Eh oui tailler une bavette c’est aussi un certain point de vue sur les affaires de la planète. Les guerres bien entendu (« quelle connerie la guerre »), l’élection/destitution de tel ou tel puissant (« au fait la fin du monde ça a eu lieu, parce que je trouve qu’on n’en parle plus beaucoup ? »), une découverte fondamentale en physique quantique (« les Bogdanoff vous n’allez pas me faire croire qu’ils n’ont jamais fait de chirurgie esthétique »). Et mine de rien nous voici abordant le grand deux de notre bavette en cours : le people.
Attention, la règle veut que l’on commence lointain, par exemple avec les malheurs de cette pauvre starlette et ses implants mammaires ou les tribulations narcoleptiques de ce chanteur qui a si mauvais genre avec ses tatouages (« vous savez, celui qui porte le même prénom que le frère du petit Kevin… Justin, oui c’est ça »). Et peu à peu on se rapproche. On transite par le people national (« il a bien grossi depuis qu’il est à l’Elysée, c’est que la table est bonne il paraît ») et on en arrive aux rives convoitées : la voisine d’à côté.

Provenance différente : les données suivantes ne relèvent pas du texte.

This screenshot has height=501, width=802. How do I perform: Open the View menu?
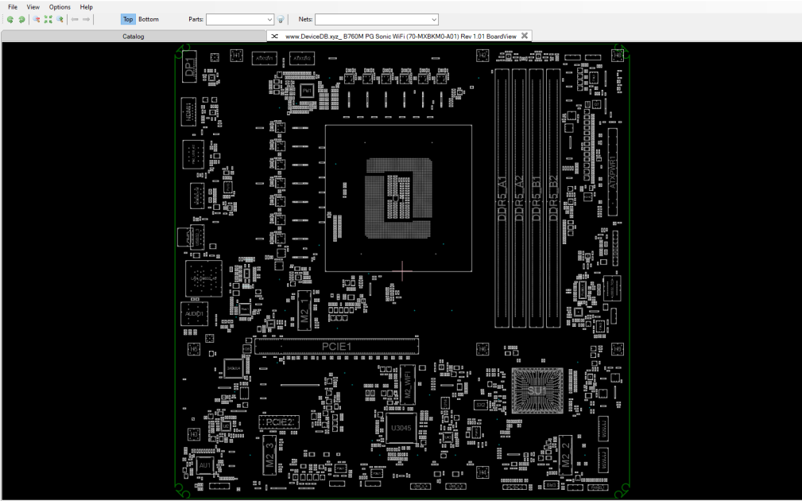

Instant crucial de la bavette qui demande un fléchissement léger de l’intensité vocale à des fins d’extrême confidentialité (surtout si on est en train de faire la queue à la Poste). Et c’est parti pour le costume trois pièces sur mesure pour cette fille aux mœurs étranges (« parfois elle rentre tard »), à l’allure suspecte (« elle doit faire des UV ») et qui bien que polie n’en demeure pas moins suspecte (« ah c’est sûr qu’elle dit toujours bonjour, mais… »).
Il ne nous restera plus qu’à conclure (« c’est pas tout ça mais faut que je finisse mes courses ») en se promettant la revoyure et se souhaitant la bonne journée. La bavette bien taillée se termine sans autre protocole mais c’est bien assez ainsi, car dès demain il faudra recommencer.